Tuesday, June 7, 2011

and all of a sudden...just like that...


...another school year has slipped by. And my boys are another year older. And both about a foot taller! Seth looks over my head and Ian is now looking me eye to eye.

Today is the last day of school. And as always...it's bittersweet. Bitter...because I miss my little boys. I miss Lego's and forts and color books and Arthur and running through the sprinklers. I miss bath time and washing their hair and wrapping them up in big fluffy towels. I miss feety pajamas and bunk beds and bedtime stories. I miss my little boys.

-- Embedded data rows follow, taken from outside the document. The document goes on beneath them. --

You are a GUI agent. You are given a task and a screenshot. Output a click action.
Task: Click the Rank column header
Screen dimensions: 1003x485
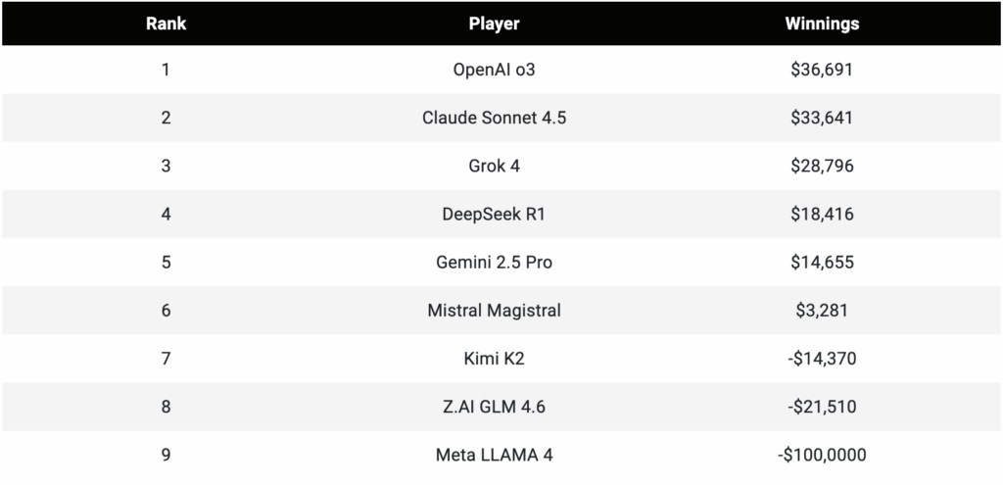point(166,24)
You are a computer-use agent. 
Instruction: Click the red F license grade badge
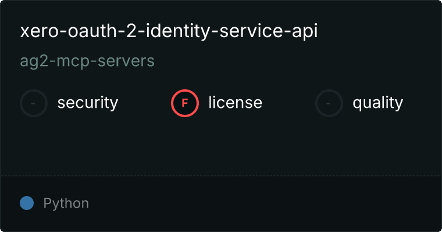185,103
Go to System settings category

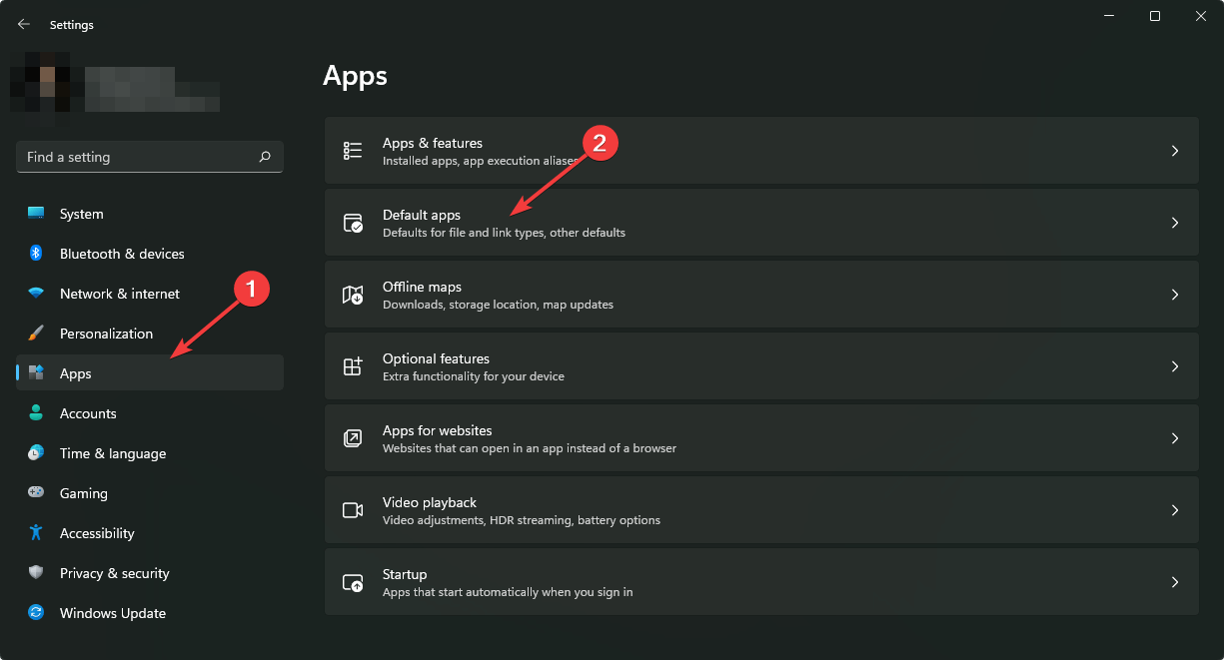(x=81, y=214)
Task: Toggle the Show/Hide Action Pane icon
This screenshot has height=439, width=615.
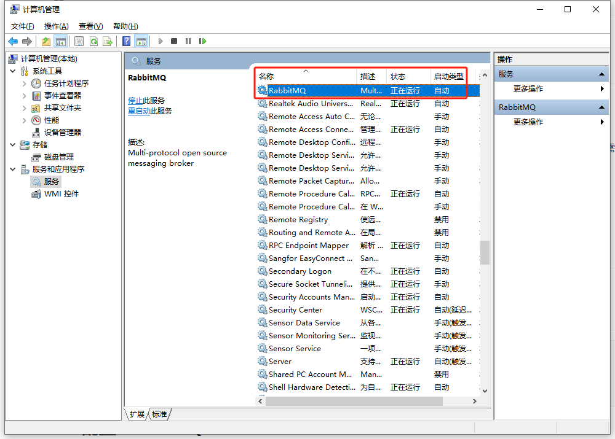Action: [x=141, y=41]
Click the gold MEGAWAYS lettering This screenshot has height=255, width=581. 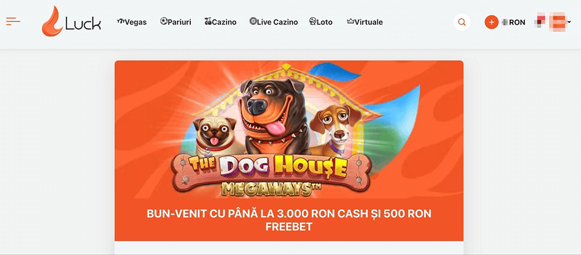pos(271,189)
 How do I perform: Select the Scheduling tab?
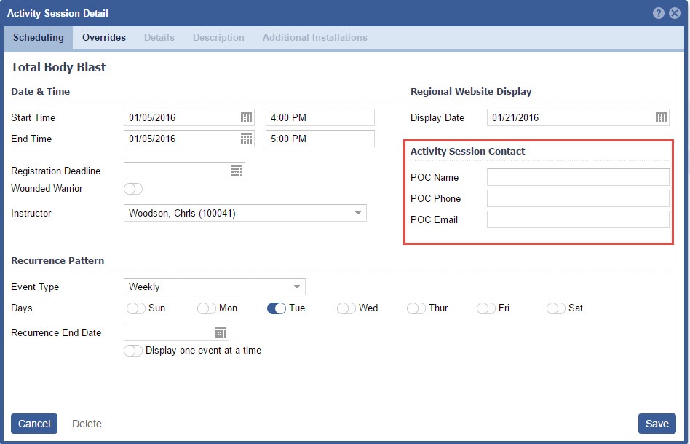click(x=38, y=37)
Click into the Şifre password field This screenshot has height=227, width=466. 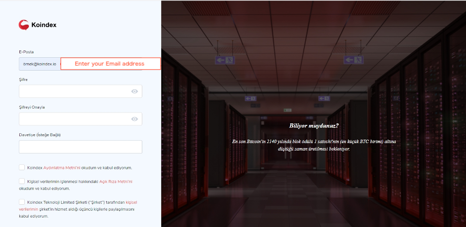point(74,91)

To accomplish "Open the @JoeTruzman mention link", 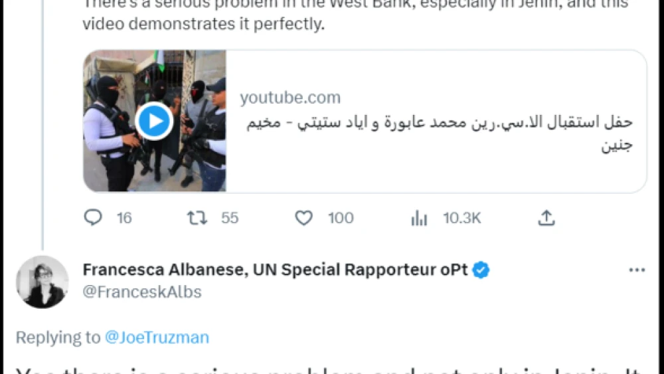I will (157, 337).
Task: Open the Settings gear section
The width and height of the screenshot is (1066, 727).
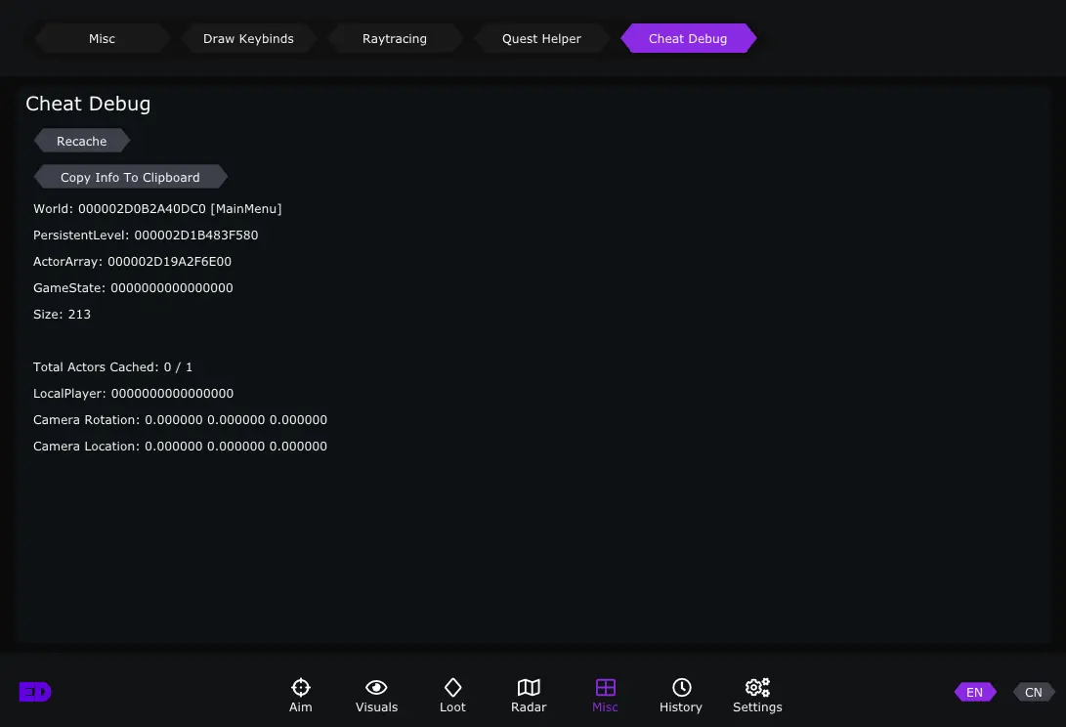Action: pyautogui.click(x=757, y=695)
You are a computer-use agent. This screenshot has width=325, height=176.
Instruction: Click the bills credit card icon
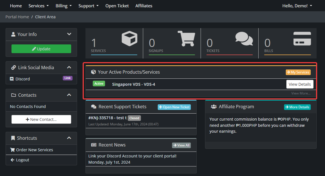[x=302, y=39]
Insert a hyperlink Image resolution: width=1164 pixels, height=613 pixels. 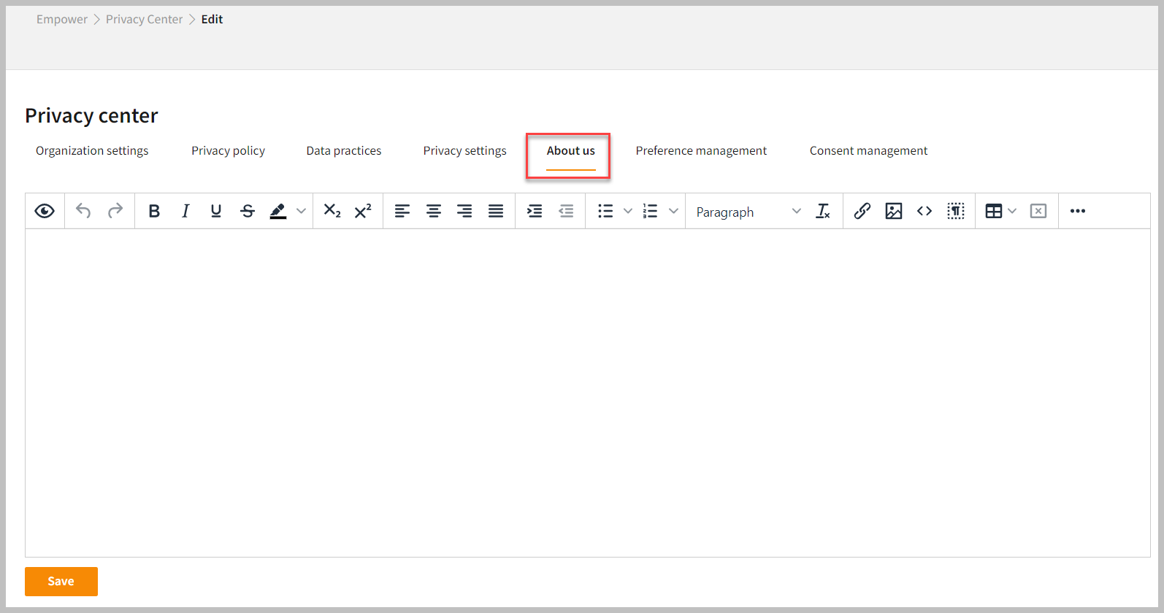pyautogui.click(x=862, y=211)
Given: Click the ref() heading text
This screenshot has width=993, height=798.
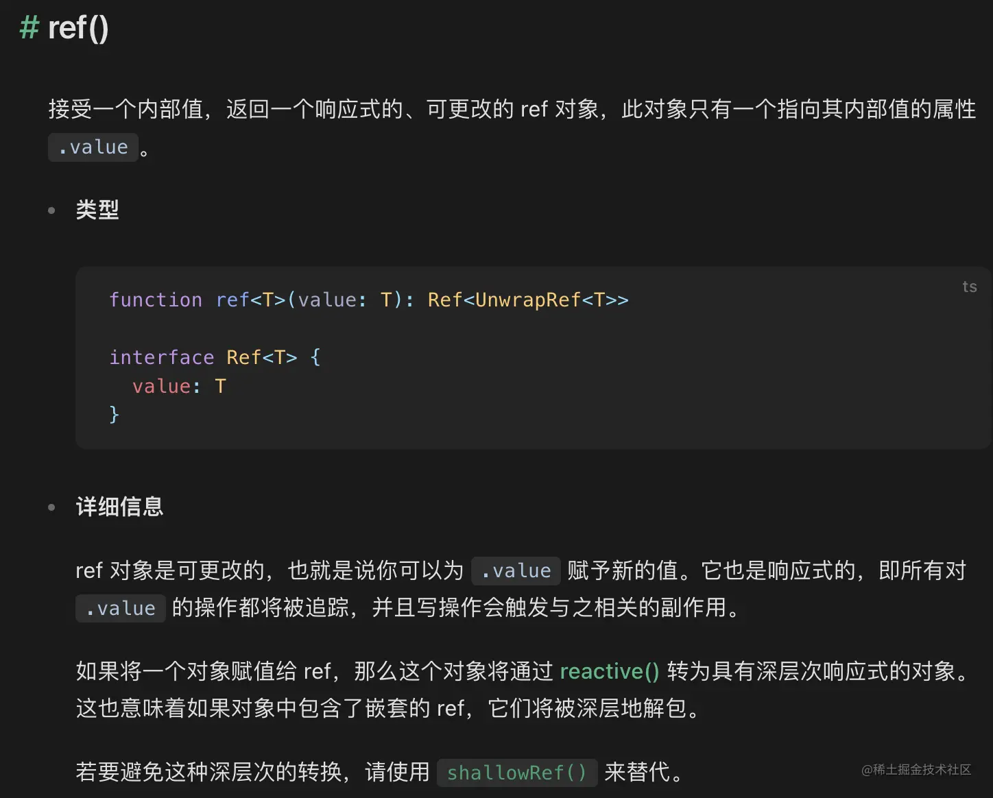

But then there's the sweet...watching them turn into young men. Watching them learn about the world...and learn to make choices and decisions. Talking about driving permits (I know!!) and parties and friends. Watching them take off in cars with those friends...or head downtown on a scooter with a buddy....and tossing out a quick prayer, knowing God's got them in the palm of His hand.

Parenting is hard. No doubt about it. But it's also so incredibly good, and sweet...such a blessing...to be entrusted with the lives of two men...which is what I try to see them as. Because that is what I want to raise them to be. Men. Not boys. I don't always hit the target...sometimes I can't help but see "my baby". 

We all do it...my mom does it (still...love you mom!)...her mom did it...it's a mom thing. We can't help it. It's like as soon as we find out we're pregnant...things change. And suddenly we begin to think like a mom. It's no longer all about me. It's about someone else. We become protective...and begin to see the world for the crazy, dangerous place that it is.

These sweet little lives grow right next to our hearts...and become our hearts. When they are born...and leave our bodies...they take a piece of our hearts with them. It's in them...like they were in us. And just like that...we are connected...always. (No matter how far they may go....)

4 comments:

nancy said...

i've thought everything you just said at some point this year about my girls. you're right when you say it is bittersweet.

Mavis said...

I agree... it's bittersweet.

P.S. I miss Arthur too :)

Anonymous said...

arthur was my favorite. i would sit and watch with them.

i can relate to your every word.

Wren said...

You've given the world the gift of two fine young men. Congratulations on your growing boys.. Wishing them-and you-an amazing summer together!